This page is a part of the Computer Vision Wiki. The wiki is devoted to computer vision, especially low level computer vision, digital image analysis, and applications. The exposition is geared towards software developers, especially beginners. The wiki contains discussions, mathematics, algorithms, code snippets, source code, and compiled software. Everybody is welcome to contribute with this in mind - all links are no-follow.

Thresholding

Information is lost when one chooses a single threshold [1] to binarize a gray scale image, which is a common way of image “segmentation”. Even though the thresholds can be chosen based on the shape of the histogram and other information to make it best, sometimes no single choice of a threshold will reveal all the features. This is the case when one part of the picture is significantly darker than another, as is common in fingerprinting, below. A simpler but just as specific example is a black object on gray background next to a gray object on white background, right. No matter what threshold is chosen, there is only one object visible. A similar example with 255 objects of different levels of gray on lighter backgrounds would show that any method based on merging gray levels will fail to distinguish all of these objects.

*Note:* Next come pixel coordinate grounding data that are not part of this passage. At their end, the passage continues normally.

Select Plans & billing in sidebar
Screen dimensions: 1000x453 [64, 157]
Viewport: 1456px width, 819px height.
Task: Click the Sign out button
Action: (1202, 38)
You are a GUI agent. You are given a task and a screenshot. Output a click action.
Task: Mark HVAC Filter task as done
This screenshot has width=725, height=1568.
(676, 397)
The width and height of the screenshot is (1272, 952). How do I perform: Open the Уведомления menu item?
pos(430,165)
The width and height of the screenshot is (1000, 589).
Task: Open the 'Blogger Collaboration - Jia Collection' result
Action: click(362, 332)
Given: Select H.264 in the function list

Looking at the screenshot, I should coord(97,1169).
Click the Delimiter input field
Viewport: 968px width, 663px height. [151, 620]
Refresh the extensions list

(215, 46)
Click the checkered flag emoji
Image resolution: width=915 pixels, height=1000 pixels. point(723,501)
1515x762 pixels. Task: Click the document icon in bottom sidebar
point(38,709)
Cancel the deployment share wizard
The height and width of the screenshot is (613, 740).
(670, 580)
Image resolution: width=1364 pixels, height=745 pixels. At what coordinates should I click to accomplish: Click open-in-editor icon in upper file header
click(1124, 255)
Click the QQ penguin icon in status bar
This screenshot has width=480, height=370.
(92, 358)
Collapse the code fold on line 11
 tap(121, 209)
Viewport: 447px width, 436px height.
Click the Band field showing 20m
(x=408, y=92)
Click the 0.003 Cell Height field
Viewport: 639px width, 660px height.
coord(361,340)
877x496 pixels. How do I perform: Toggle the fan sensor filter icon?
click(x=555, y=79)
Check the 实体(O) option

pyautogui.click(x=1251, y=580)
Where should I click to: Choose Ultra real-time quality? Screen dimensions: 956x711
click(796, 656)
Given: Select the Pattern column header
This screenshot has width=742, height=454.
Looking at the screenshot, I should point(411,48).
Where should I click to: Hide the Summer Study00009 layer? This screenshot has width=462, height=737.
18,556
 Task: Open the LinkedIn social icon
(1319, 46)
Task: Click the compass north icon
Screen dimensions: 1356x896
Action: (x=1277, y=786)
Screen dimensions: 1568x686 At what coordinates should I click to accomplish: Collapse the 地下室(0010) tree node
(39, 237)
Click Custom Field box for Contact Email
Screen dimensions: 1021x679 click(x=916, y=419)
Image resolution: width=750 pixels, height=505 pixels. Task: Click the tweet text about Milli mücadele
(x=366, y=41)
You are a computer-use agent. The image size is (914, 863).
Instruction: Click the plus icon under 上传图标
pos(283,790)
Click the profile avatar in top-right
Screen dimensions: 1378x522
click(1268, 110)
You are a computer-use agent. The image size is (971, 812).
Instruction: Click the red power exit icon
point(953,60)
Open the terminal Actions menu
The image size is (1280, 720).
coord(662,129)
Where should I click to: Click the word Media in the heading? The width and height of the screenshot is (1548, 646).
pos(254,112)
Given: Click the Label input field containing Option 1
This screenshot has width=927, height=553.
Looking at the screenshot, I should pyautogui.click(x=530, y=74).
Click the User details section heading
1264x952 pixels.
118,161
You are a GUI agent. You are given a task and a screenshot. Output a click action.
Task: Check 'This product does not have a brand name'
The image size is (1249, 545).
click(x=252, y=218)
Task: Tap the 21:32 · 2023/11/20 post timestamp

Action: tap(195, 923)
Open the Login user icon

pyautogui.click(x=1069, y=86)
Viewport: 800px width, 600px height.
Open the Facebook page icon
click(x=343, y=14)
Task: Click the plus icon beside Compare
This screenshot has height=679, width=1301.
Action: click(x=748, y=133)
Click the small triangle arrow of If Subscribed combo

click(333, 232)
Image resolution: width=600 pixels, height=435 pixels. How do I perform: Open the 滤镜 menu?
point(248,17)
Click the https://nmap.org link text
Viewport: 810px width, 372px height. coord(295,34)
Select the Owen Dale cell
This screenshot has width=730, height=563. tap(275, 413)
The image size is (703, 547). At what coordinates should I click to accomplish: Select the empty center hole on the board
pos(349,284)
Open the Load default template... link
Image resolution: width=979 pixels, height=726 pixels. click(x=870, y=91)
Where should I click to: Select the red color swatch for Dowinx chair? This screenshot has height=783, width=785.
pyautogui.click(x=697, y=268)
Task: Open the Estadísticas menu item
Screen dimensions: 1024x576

Below, a few clearly distinguishable ridges have disappeared as the areas have become all white or all black after thresholding. The example shows that no particular choice of threshold will preserve all ridges. Indeed a higher threshold will keep the red area all black, while a lower threshold will keep the green area all white.

Watershed algorithm

Original image.
Watershed segmentation.
Watershed segmentation.
An example of the output of Pixcavator.
Another example of the output of Pixcavator.

Our method may appear similar to the watershed algorithm. It is true only in the sense that both look for minima and maxima of the gray scale function. The difference comes from the main idea of topology which is that there are objects and holes in them, and there is nothing else. In case of gray scale, this means that there are dark objects on light background with light holes in them, or vice versa. So, the algorithm does not produce "segmentation" as in watershed and other algorithms (it's closer to "blob detection" [2]).

Analysis of topology of gray scale images

These next two papers take some similar approaches to the problem. The differences are quite important. They don't use homology. This makes their approach only partially applicable to 3D images. Color images are not discussed. Object counting is not addressed. The results of image simplification are very similar though.

• J. Andrew Bangham, J. R. Hidalgo, Richard Harvey, Gavin C. Cawley, The Segmentation of Images via Scale-Space Trees, British Machine Vision Conference, 1998.
• P. Monasse and F. Guichard. Fast computation of a contrast invariant image representation. IEEE Transactions on Image Processing, 9(5):860–872, 2000.
• S. Kundu, Peak-tree: a new approach to image simplification, Proc. SPIE Vision Geometry VIII, Vol. 3811, p. 284-294, 1999.
• Jin Feng, and Huaxiang Lu, Peak Analysis of Grayscale Image: Algorithm and Application [3].
• There are more.

Interestingly, these authors appear to be unaware of each other.

Computation of homology of binary images

There have been a few attempts to address homology computation in imaging in the academic literature, and the treatment tends to be cursory at best [19], [21]. More recent studies [27], [18] provide a number of useful algorithms for homology. In the context of digital topology, the issue is addressed in references [16] and [22].

Existing software designed to compute Betti numbers and other topological characteristics tend to be academic computer programs which lack a user friendly interface. For example, CHomP, Computational Homology Project [9], works with a command prompt; PLEX [23] is a set of routines written for MATLAB that computes Betti numbers. Alpha Shapes [5] runs only in Linux/Unix/Sun and only computes Betti numbers of 3D “point clouds”; CGAL, Computational Geometry Algorithms Library [8] and Simplicial Homology for GAP [26] are simply collections of C++ code.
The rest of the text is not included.